De manière paradoxale, les prix du café ont augmenté malgré l’amélioration des conditions de stockage. Les stocks d’arabica surveillés par ICE ont retrouvé 461 829 sacs mercredi — un sommet en 2,5 mois, bien que toujours bien en dessous du plus bas de 1,75 an en novembre, à 398 645 sacs. De même, les stocks de robusta ont augmenté à 4 609 lots vendredi, contre le plus bas d’un an en décembre, à 4 012 lots. Cette reprise des stocks, bien que progressive, a constitué un vent contraire pour les prix du café, suggérant que le marché était moins immédiatement contraint que ce que laissait penser la lecture récente.

Les prévisions de production mondiales dessinent un avenir abondant

Les perspectives à moyen terme ajoutent encore de la complexité à l’équation des prix du café. Le Service de l’agriculture étrangère de l’USDA prévoit que la production mondiale de café pour 2025/26 atteindra un record de 178,848 millions de sacs, en hausse de 2,0 % par rapport à l’année précédente. Cependant, cet ensemble masque des tendances divergentes : la production d’arabica devrait diminuer de 4,7 %, à 95,515 millions de sacs, tandis que le robusta s’étendra de 10,9 %, à 83,333 millions de sacs. La production de café du Brésil pour 2025/26 devrait diminuer de 3,1 %, à 63 millions de sacs, tandis que celle du Vietnam grimpe de 6,2 %, atteignant un sommet en 4 ans à 30,8 millions de sacs.

L’estimation de Conab en décembre indiquait une abondance similaire, portant la prévision de la production totale du Brésil pour 2025 à 56,54 millions de sacs, en hausse de 2,4 %. Ces estimations de production en hausse ont pesé sur le sentiment à long terme concernant les prix du café, car des approvisionnements abondants tout au long de la période de projection laissaient peu de place à une hausse significative au-delà des mouvements tactiques à court terme.

La dynamique des exportations mondiales invite à la prudence

Le rapport de novembre de l’Organisation internationale du café a révélé que les exportations mondiales de café pour l’année de commercialisation en cours ont diminué de seulement 0,3 % en glissement annuel, à 138,658 millions de sacs, témoignant d’une activité d’expédition résiliente malgré la tension du marché. L’USDA a également averti que les stocks de fin de 2025/26 ne diminueront que de 5,4 %, à 20,148 millions de sacs, contre 21,307 millions de sacs en 2024/25, suggérant que la marge de manœuvre du marché face aux perturbations d’approvisionnement reste suffisante.

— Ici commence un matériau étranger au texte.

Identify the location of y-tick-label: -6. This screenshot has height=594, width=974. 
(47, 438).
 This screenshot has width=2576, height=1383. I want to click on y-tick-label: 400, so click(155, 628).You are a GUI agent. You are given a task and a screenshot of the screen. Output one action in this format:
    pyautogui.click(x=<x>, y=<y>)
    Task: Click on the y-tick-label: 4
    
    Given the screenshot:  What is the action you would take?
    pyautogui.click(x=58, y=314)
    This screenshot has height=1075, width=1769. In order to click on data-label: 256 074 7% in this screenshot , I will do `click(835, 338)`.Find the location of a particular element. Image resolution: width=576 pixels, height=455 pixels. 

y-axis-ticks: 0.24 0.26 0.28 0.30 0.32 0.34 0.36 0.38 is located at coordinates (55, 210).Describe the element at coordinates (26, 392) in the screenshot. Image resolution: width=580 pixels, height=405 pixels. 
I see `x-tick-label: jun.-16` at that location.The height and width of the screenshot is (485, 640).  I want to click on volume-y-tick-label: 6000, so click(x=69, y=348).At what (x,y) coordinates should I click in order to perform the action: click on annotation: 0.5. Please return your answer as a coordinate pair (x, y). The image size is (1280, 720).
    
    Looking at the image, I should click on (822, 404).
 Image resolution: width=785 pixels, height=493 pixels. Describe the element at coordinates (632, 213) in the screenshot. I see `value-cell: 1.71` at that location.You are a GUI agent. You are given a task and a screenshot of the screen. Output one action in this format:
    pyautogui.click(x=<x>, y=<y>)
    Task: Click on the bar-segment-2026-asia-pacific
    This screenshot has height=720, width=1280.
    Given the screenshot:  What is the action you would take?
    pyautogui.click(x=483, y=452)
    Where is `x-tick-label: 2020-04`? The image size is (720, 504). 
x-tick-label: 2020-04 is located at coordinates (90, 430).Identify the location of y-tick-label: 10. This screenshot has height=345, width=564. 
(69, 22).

Perspectives sur les prix du café : équilibrer facteurs à court terme et structurels

La divergence entre la vigueur à court terme et les vents contraires à plus long terme crée un environnement incertain pour les prix du café. La faiblesse du dollar et les préoccupations concernant l’offre brésilienne ont apporté un soutien à court terme, mais l’accumulation de surplus de production — notamment le boom du robusta vietnamien — a limité l’enthousiasme. Pour les traders évoluant sur les marchés du café, le défi consiste à distinguer les rebonds tactiques des tendances structurelles alors que le marché absorbe des signaux concurrents issus des prévisions d’offre, des modèles de stocks et de la dynamique monétaire.